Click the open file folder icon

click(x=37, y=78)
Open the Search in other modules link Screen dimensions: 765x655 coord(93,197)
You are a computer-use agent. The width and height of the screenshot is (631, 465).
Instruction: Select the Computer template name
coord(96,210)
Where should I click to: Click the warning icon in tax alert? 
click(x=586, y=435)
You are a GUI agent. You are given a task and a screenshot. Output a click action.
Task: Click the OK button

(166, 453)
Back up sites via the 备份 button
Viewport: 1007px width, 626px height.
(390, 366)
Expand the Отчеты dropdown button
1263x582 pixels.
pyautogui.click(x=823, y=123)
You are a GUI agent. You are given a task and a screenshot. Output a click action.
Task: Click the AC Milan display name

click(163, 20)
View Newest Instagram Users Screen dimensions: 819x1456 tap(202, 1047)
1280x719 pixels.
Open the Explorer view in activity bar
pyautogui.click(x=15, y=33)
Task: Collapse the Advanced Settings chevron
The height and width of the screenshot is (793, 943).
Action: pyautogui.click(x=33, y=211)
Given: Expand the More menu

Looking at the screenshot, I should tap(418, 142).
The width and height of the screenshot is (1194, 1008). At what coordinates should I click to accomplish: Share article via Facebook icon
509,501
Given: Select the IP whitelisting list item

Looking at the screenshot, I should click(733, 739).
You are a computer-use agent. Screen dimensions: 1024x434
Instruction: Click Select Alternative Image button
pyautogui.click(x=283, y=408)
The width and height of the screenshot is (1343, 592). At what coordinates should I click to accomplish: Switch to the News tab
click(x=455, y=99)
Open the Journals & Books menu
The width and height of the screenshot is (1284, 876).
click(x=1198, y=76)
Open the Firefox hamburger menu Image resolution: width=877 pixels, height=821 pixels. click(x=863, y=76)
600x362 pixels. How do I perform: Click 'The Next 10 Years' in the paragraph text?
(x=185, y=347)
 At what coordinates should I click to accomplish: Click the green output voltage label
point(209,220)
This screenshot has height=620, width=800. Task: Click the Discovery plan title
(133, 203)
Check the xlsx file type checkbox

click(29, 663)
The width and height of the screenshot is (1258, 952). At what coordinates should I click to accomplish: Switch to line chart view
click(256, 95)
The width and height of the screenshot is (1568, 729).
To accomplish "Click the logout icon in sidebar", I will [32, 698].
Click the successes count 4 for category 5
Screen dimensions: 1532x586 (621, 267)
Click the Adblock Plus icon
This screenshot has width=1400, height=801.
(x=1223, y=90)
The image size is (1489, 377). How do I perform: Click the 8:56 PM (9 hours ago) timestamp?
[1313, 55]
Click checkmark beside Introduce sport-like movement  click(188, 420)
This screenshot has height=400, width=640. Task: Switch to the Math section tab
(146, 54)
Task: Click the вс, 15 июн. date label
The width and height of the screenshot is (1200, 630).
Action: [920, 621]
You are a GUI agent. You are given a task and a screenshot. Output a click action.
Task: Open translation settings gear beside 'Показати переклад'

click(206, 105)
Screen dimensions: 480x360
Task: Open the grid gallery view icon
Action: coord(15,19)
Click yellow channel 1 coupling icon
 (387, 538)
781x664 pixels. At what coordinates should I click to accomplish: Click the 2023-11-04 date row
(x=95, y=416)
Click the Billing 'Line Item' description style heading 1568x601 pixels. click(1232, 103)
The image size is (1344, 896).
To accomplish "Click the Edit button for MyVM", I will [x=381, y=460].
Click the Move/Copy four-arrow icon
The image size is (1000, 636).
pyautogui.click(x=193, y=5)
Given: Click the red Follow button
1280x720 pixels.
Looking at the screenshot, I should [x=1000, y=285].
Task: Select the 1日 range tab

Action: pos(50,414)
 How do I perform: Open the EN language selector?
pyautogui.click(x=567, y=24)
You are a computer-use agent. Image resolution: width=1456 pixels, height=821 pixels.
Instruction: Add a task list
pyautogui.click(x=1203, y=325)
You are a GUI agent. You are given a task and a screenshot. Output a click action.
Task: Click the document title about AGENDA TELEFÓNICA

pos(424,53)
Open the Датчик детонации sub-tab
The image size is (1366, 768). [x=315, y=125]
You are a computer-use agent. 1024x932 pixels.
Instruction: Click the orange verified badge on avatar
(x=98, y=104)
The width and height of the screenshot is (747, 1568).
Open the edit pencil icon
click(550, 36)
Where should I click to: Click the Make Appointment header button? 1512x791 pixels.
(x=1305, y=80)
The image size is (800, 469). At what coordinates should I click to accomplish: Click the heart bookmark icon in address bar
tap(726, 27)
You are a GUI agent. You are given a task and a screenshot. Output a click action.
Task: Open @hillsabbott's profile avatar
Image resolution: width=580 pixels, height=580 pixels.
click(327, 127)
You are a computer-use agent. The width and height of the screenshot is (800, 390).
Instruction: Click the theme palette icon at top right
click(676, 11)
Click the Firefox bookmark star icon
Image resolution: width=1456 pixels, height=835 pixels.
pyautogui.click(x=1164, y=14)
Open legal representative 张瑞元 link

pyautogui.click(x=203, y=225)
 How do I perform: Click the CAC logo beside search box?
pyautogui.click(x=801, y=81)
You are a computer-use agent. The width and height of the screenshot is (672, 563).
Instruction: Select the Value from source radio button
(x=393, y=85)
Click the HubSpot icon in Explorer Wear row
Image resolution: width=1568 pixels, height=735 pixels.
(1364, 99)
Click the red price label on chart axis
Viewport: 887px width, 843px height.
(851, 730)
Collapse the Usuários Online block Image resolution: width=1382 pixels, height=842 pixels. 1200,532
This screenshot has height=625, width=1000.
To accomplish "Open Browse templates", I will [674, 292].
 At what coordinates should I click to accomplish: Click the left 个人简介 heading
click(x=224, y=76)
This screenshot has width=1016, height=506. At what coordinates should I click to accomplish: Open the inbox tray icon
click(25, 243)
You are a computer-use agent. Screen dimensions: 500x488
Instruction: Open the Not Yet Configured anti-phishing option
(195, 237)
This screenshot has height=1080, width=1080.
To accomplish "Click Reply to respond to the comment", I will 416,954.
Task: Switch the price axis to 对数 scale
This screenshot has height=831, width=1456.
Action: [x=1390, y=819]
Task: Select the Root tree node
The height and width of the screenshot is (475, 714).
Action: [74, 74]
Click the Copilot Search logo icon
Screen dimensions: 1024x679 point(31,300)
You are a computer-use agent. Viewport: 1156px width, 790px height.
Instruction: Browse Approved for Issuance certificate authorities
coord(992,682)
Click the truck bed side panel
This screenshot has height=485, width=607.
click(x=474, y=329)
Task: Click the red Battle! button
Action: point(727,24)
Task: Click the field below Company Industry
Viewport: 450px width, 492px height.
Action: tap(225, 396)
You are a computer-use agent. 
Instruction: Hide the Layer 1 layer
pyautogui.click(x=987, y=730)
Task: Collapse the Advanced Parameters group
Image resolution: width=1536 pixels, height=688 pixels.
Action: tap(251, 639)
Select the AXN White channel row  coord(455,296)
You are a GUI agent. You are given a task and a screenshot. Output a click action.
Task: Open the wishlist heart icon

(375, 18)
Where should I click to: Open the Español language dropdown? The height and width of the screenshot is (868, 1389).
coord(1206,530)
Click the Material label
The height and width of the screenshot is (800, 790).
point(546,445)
◆ ◆ ◆ ◆ ◆
**Prompt**
Among the lines of the data, identify those with the word "Collapse". Copy each of them.

**Result below**
Task: Collapse the Advanced Settings chevron
Collapse the Usuários Online block Image resolution: width=1382 pixels, height=842 pixels. 1200,532
Task: Collapse the Advanced Parameters group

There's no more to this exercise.